Enter Domain Intelligence Signals
Example Data Table
| Domain | Blacklist Hits | Phishing Reports | Typosquat Similarity | DMARC | Threat Score | Level |
|---|---|---|---|---|---|---|
| secure-banking-alerts.net | 4 | 82 | 88 | None | 79.40 | Critical |
| cdn-support-mail.org | 1 | 36 | 52 | Monitor | 51.25 | High |
| trustedvendor-example.com | 0 | 5 | 12 | Reject | 16.80 | Low |
Formula Used
Reputation = 0.25 × Blacklist Risk + 0.20 × Malware Risk + 0.25 × Phishing Risk + 0.10 × Spam Risk + 0.20 × Abuse Confidence
Infrastructure = 0.25 × Age Risk + 0.20 × Certificate Risk + 0.15 × DNSSEC Risk + 0.20 × Newly Observed Risk + 0.05 × Parked Risk + 0.15 × Subdomain Risk
Email = 0.35 × SPF Risk + 0.30 × DKIM Risk + 0.35 × DMARC Risk
Similarity = 0.80 × Typosquat Similarity + 0.20 × WHOIS Privacy Risk
Exposure = 0.35 × Port Risk + 0.25 × Registrar Risk + 0.25 × Hosting Risk + 0.15 × WHOIS Privacy Risk
Overall = (Reputation × Wr + Infrastructure × Wi + Email × We + Similarity × Ws + Exposure × Wx) ÷ (Wr + Wi + We + Ws + Wx)
All category scores are capped between 0 and 100. Higher values indicate stronger suspicion, weaker control posture, or more harmful reputation evidence.
How to Use This Calculator
- Enter the domain name you want to review.
- Add evidence such as blacklist hits, phishing reports, and abuse confidence.
- Fill infrastructure details, including domain age, certificate status, and DNSSEC state.
- Set email authentication values for SPF, DKIM, and DMARC.
- Add similarity and exposure signals like typosquat score, open ports, and provider reputation.
- Adjust category weights if your team prioritizes certain intelligence sources more heavily.
- Press Calculate Threat Score to display the result below the header and above the form.
- Download the summary using CSV or PDF for analyst notes, case files, or incident reviews.
FAQs
1) What does this calculator estimate?
It estimates the threat posture of a domain using reputation, DNS, authentication, similarity, and exposure signals.

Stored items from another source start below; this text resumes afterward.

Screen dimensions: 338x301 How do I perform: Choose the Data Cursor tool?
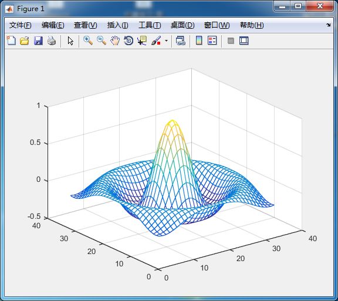(x=142, y=40)
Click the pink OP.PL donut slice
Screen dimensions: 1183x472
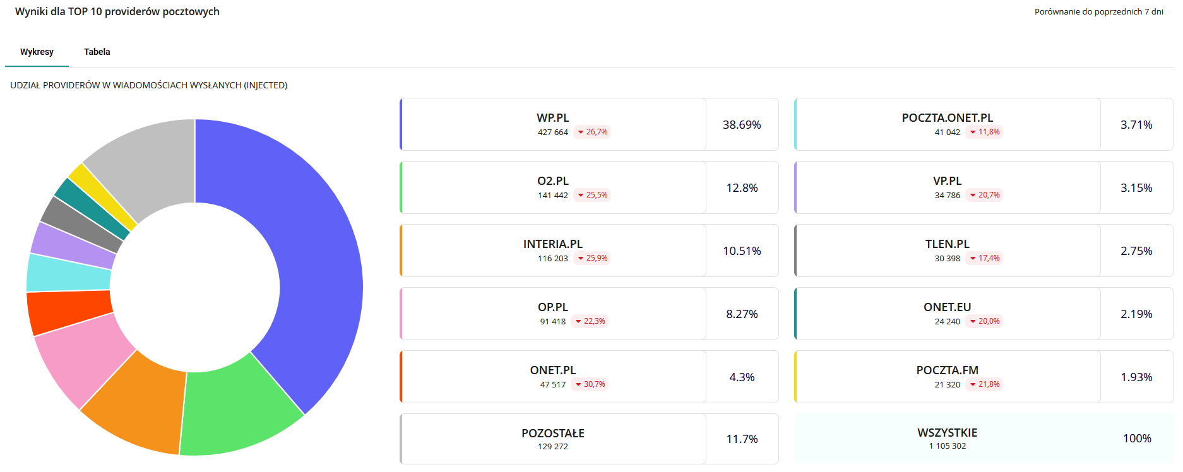click(x=82, y=360)
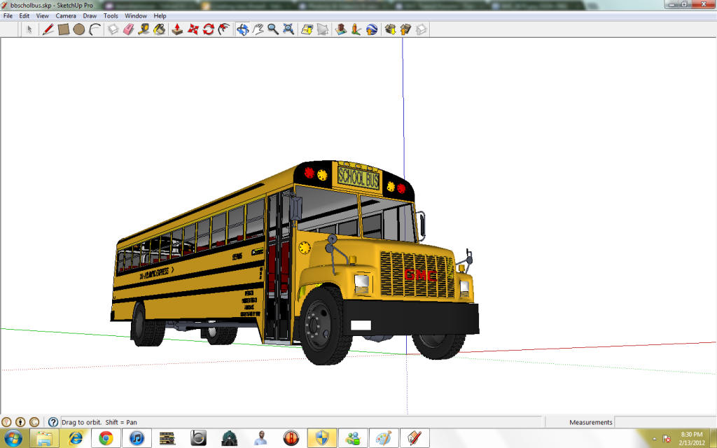Pick the Eraser tool
This screenshot has width=717, height=448.
pyautogui.click(x=128, y=29)
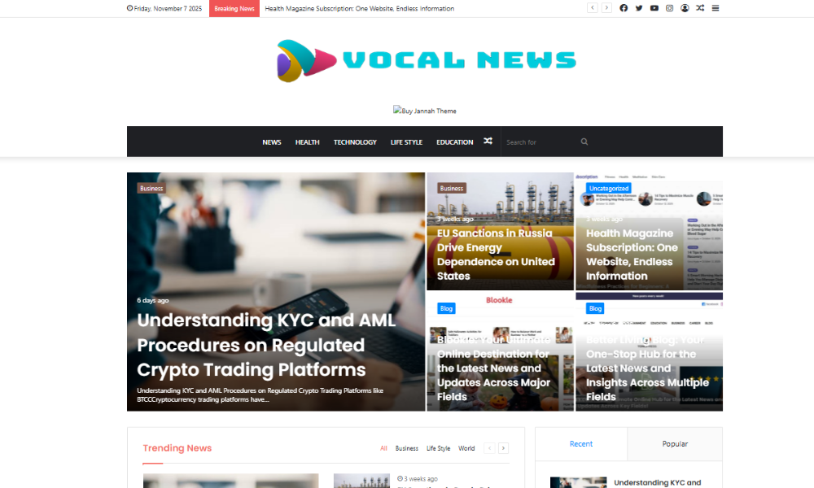Click the search magnifier icon in navbar
Viewport: 814px width, 488px height.
[584, 142]
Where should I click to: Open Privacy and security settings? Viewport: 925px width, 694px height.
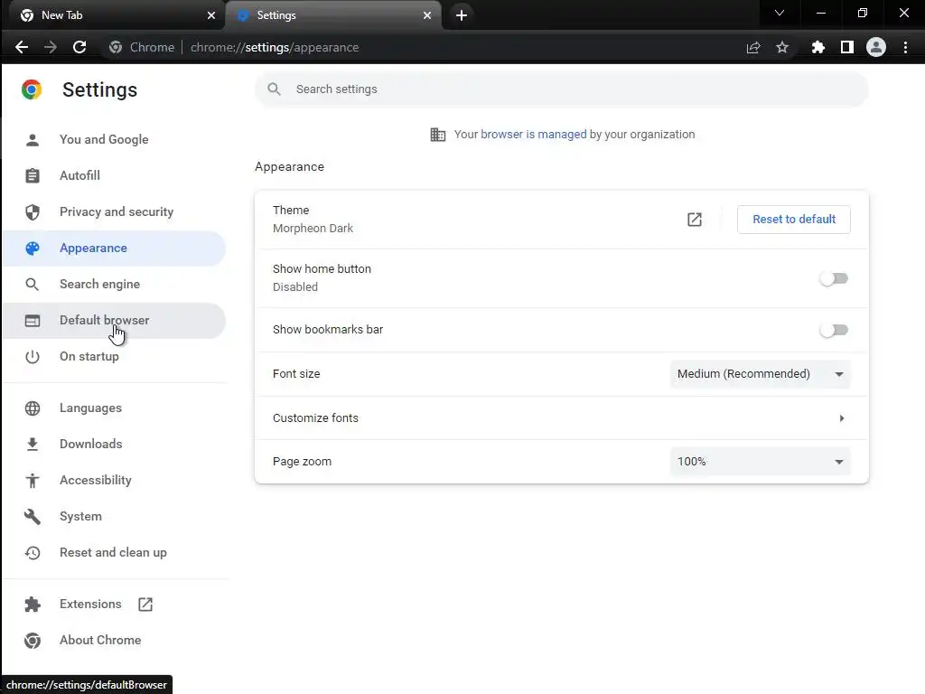[116, 211]
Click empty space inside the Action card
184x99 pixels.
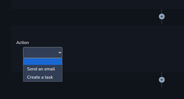(x=117, y=49)
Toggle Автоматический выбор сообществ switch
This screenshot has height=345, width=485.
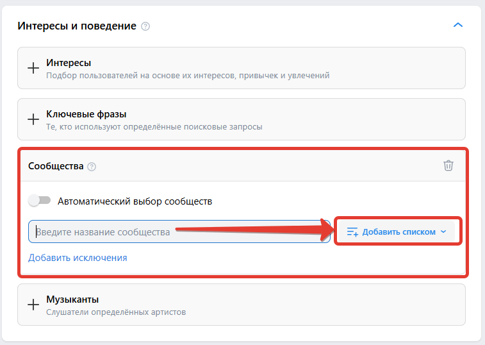[39, 200]
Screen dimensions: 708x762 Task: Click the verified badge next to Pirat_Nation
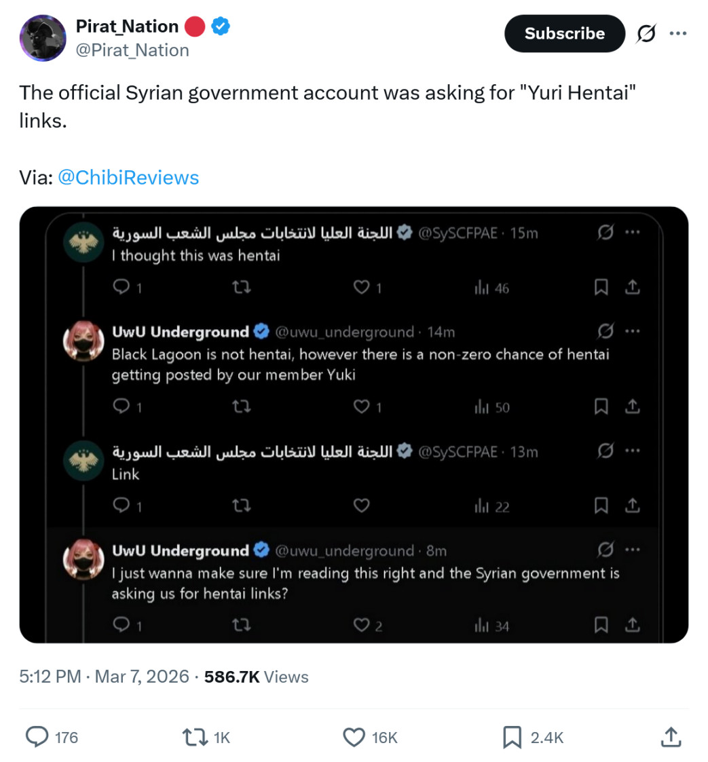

The output is a weighted score from 0 to 100.
2) Does a high score prove a domain is malicious?
No. A high score indicates stronger risk signals, not absolute proof. Analysts should confirm ownership, intent, recent activity, and supporting telemetry before blocking permanently.
3) Why does domain age matter?
New domains often carry more uncertainty because they have limited reputation history. Attackers also rotate fresh domains frequently for phishing, malware delivery, or short-lived abuse.
4) Why are SPF, DKIM, and DMARC included?
Weak or missing email authentication can support spoofing and impersonation. Strong policies reduce abuse potential and improve confidence when reviewing suspicious mail-related domains.
5) Can I customize the scoring model?
Yes. The weight fields let you prioritize the categories most relevant to your environment. The calculator normalizes those weights automatically before building the final score.
6) What is typosquat similarity?
It is a 0 to 100 measure of how closely a domain resembles a known brand or legitimate hostname. Higher similarity can indicate impersonation risk.
7) Should WHOIS privacy always be treated as bad?
No. WHOIS privacy has many legitimate uses. Here it is only a supporting signal, and it should never outweigh stronger intelligence such as phishing reports or blacklist evidence.
8) When should I export CSV or PDF?
Export when you need to share findings, document a case, attach evidence to tickets, or preserve the scoring snapshot used during review.